Afirmando-se como obra de
referência sobre a Semana de 1922, a publicação desse material não redivive esse
passado mas o prolonga sobre o presente e para um futuro. Por isso, é ora uma
obra de abertura criativa para outras linhas de estudo sobre o
episódio-elemento nuclear da coletânea e, por que não, ponto de projeção para
outros possíveis capazes de se integrar ao complexo de forças engendrado pelos
leitores do Modernismo, mais, repetimos, que pela qualidade criativo-literária
dos seus criadores sempre questionável quando colocada em relação com o fora da
pequena redoma que habitaram e depois buscaram estabelecer como princípio essencial
da nossa literatura, a ilusão ou o desejo vão dos muito audaciosos.
De alguma maneira, esse livro e os
seus 29 textos se enredam no esforço daqueles leitores que colocam a Semana de
Arte Moderna nesse lugar idealizado do estabelecimento dos destinos há muito
pensados entre nós: o ideal de uma literatura brasileira, sabemos, se deixa
perceber desde as primeiras apropriações temático-linguísticas do nosso barroco.
Sua perspectiva integrativa, portanto, considera o Modernismo entre o
acontecimento da Semana, isto é, como ponto nodal na nossa história e o que
veio depois, mas não como contraditoriamente os modernistas se afirmaram numa tradição
vigente negando peremptoriamente esse enlace.

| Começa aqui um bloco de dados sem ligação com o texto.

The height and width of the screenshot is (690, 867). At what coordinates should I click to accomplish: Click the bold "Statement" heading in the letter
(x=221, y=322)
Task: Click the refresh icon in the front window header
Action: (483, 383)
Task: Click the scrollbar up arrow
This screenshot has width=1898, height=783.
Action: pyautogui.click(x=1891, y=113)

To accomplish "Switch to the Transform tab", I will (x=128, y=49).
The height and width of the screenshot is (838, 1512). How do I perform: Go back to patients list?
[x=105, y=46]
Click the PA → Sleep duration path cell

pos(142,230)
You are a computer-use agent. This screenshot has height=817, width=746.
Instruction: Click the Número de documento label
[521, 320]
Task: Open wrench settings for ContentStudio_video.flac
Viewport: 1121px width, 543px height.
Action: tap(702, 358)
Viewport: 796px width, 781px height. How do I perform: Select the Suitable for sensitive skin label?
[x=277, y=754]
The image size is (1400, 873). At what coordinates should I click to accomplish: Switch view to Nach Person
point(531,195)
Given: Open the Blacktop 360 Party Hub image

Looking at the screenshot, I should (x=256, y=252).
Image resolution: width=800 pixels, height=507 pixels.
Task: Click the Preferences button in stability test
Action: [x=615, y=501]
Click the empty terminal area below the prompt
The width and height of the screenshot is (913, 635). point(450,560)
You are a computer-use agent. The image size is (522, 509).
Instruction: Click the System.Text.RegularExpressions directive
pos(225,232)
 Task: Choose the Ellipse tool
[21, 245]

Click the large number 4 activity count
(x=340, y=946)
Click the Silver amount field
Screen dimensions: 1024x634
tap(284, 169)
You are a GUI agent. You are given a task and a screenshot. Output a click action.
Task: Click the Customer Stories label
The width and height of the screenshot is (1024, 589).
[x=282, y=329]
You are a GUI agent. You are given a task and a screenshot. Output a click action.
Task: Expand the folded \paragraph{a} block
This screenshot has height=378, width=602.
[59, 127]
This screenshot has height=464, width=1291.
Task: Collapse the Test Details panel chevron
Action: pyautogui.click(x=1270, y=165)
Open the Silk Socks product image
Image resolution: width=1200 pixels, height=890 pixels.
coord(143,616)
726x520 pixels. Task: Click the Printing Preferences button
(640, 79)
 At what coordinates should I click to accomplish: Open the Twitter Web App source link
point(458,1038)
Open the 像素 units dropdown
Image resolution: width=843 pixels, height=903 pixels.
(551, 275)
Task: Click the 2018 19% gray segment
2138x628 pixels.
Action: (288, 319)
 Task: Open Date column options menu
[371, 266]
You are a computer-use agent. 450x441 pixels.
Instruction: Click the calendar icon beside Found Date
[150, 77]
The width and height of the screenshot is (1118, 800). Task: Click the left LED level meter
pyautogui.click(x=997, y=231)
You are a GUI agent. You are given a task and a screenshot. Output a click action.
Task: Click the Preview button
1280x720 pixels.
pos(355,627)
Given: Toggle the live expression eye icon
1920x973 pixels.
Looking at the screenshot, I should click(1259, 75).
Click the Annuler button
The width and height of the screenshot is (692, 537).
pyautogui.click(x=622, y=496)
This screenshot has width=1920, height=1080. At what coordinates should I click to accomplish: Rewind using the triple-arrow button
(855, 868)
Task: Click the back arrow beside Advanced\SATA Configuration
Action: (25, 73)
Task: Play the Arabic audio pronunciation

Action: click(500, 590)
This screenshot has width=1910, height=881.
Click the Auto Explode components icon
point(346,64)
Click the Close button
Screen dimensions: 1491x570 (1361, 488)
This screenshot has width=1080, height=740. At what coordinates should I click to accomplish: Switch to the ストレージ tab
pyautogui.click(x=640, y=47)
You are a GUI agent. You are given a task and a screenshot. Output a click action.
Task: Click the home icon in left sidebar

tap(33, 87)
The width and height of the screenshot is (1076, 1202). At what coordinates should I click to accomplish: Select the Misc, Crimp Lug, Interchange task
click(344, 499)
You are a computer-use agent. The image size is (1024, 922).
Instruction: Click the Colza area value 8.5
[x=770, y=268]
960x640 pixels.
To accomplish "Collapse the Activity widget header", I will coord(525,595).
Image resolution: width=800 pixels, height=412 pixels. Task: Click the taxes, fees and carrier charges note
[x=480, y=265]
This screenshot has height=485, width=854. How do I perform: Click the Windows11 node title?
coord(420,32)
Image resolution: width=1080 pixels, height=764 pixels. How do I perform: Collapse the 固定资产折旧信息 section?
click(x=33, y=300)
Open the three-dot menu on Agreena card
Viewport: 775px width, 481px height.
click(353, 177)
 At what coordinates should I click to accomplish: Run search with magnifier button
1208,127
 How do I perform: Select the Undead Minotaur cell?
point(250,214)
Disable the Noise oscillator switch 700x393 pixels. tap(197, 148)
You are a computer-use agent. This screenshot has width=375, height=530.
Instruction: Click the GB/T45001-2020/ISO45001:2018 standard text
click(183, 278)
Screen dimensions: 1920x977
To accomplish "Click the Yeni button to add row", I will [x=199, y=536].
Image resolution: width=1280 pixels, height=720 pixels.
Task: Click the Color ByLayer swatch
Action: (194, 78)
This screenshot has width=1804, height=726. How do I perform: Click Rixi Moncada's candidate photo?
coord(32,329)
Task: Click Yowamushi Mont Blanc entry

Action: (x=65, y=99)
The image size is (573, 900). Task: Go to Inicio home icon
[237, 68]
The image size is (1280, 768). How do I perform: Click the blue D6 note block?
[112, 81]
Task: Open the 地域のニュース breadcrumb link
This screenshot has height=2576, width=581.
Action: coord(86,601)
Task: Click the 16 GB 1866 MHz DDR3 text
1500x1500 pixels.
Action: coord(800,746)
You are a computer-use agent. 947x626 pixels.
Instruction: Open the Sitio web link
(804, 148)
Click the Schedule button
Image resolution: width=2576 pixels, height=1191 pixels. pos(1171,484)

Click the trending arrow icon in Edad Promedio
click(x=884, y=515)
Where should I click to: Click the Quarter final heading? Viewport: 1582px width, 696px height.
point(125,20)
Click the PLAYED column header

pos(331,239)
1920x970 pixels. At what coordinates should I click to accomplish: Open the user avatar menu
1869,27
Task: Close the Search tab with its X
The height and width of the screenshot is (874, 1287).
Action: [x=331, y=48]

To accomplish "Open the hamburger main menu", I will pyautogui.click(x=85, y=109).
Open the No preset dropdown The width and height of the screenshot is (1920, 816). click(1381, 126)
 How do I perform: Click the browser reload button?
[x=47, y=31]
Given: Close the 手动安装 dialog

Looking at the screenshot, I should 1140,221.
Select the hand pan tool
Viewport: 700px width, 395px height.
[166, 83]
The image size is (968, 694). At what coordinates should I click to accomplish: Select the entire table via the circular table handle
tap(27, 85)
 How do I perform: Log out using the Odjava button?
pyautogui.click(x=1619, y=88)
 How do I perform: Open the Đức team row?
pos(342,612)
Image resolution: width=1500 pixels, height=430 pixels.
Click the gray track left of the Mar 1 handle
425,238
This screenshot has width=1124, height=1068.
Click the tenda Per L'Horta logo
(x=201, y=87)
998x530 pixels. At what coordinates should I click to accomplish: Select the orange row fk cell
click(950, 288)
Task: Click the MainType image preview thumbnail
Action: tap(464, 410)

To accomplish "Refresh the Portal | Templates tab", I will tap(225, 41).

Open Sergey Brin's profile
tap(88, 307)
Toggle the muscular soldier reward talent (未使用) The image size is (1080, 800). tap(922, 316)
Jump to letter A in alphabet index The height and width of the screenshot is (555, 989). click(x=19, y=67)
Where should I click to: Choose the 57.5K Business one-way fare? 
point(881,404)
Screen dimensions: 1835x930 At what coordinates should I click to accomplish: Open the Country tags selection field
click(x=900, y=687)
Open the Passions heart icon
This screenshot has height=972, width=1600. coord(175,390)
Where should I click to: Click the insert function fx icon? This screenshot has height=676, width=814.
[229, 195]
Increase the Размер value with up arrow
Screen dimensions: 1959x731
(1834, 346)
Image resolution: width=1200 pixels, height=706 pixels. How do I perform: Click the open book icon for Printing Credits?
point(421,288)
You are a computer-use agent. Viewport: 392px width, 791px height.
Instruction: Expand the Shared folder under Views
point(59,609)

Para muitos, se o Modernismo
brasileiro nasceu com a Semana de Arte Moderna, morreu com as últimas investidas
das personagens que dela participaram. Para outros, e talvez este seja o caso
do trabalho agora apresentado, o Modernismo se irrompe com o evento de 1922 e se
expande até agora. O fato é que o evento paulista não foi o mais importante do
século XX entre nós; fizeram-no importante. E é graças à sua mitificação que
nunca o esgotaremos. Mas, se um século depois os debates ainda guardam sua
relevância, isso parece o melhor sinal de um evento de permanência na nossa
paisagem cultural e literária. O Modernismo acabou. O Modernismo continua.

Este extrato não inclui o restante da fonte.